Preposition and Postposition - Definitional Issues

Definitional Issues

There are many different types of adpositions, and some adpositions can also be classified as verbs, nouns, or adjectives. It is thus impossible to provide an absolute definition that picks out all and only the adpositions in every language. The following features, however, are often required of adpositions.

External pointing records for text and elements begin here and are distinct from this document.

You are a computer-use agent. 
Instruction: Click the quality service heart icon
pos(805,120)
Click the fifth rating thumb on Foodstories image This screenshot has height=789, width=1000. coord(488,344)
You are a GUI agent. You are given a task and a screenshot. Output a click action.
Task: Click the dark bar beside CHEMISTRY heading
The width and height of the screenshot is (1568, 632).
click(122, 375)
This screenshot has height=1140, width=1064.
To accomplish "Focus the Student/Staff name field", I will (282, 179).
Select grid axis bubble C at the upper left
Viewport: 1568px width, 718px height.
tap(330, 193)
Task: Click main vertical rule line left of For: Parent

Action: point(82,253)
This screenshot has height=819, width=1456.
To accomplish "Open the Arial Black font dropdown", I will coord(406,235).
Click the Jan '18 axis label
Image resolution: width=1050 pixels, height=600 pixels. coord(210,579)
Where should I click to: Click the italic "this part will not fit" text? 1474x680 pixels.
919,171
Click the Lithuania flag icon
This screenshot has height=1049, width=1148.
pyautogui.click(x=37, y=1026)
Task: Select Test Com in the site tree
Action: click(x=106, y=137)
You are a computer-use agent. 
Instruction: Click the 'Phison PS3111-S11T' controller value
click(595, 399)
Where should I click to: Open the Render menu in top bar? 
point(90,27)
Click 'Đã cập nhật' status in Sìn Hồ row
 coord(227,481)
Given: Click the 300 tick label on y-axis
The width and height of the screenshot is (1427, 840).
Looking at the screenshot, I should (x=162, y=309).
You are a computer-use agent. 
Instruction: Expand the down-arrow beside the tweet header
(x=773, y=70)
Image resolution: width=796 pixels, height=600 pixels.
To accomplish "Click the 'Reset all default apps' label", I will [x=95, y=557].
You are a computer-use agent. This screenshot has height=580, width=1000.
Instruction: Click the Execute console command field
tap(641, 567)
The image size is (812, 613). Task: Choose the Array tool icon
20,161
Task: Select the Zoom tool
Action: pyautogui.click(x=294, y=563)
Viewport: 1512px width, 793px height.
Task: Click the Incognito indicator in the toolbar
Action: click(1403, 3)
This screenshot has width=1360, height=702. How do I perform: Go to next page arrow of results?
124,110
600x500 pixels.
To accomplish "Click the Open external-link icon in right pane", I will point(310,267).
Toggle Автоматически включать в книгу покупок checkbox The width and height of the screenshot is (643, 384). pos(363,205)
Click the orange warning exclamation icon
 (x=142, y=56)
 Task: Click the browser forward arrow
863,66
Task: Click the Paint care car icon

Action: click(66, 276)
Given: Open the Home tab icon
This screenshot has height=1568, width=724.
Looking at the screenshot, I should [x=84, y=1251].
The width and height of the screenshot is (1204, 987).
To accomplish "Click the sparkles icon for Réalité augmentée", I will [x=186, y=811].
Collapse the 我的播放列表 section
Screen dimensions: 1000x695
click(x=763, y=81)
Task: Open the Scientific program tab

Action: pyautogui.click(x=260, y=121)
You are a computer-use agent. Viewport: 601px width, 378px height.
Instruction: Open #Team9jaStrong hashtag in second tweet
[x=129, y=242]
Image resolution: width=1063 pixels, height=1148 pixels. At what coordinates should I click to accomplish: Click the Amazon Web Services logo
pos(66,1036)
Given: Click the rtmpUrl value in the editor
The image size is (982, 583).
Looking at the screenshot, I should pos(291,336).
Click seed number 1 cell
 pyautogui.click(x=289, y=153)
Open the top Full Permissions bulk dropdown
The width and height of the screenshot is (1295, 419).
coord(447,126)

  • An adposition prototypically combines syntactically with exactly one complement phrase, most often a noun phrase (or, in a different analysis, a determiner phrase). (In some analyses, an adposition need have no complement. See below.) In English, this is generally a noun (or something functioning as a noun, e.g., a gerund), called the object of the preposition, together with its attendant modifiers.
  • An adposition establishes the grammatical relationship that links its complement to another word or phrase in the context. In English, it may also establish a semantic relationship, which may be spatial (in, on, under, ...), temporal (after, during, ...), or logical (via, ...) in nature. The World Atlas of Language Structures treats a word as an adposition if it takes a noun phrase as complement and indicates the grammatical or semantic relationship of that phrase to the verb in the containing clause.
  • An adposition determines certain grammatical properties of its complement (e.g. its case). In English, the objects of prepositions are always in the objective case (where such case is available: i.e. pronouns). In Koine Greek, certain prepositions always take their objects in a certain case (e.g., ἐν always takes its object in the dative), and other prepositions may take their object in one of several cases, depending on the meaning of the preposition (e.g., διά takes its object in the genitive or in the accusative, depending on the meaning).
  • Adpositions are non-inflecting (or "invariant"); i.e., they do not have paradigms of forms (for different tenses, cases, genders, etc.) in the same way as verbs, adjectives, and nouns in the same language. There are exceptions, though, for example in Celtic languages (see Inflected preposition).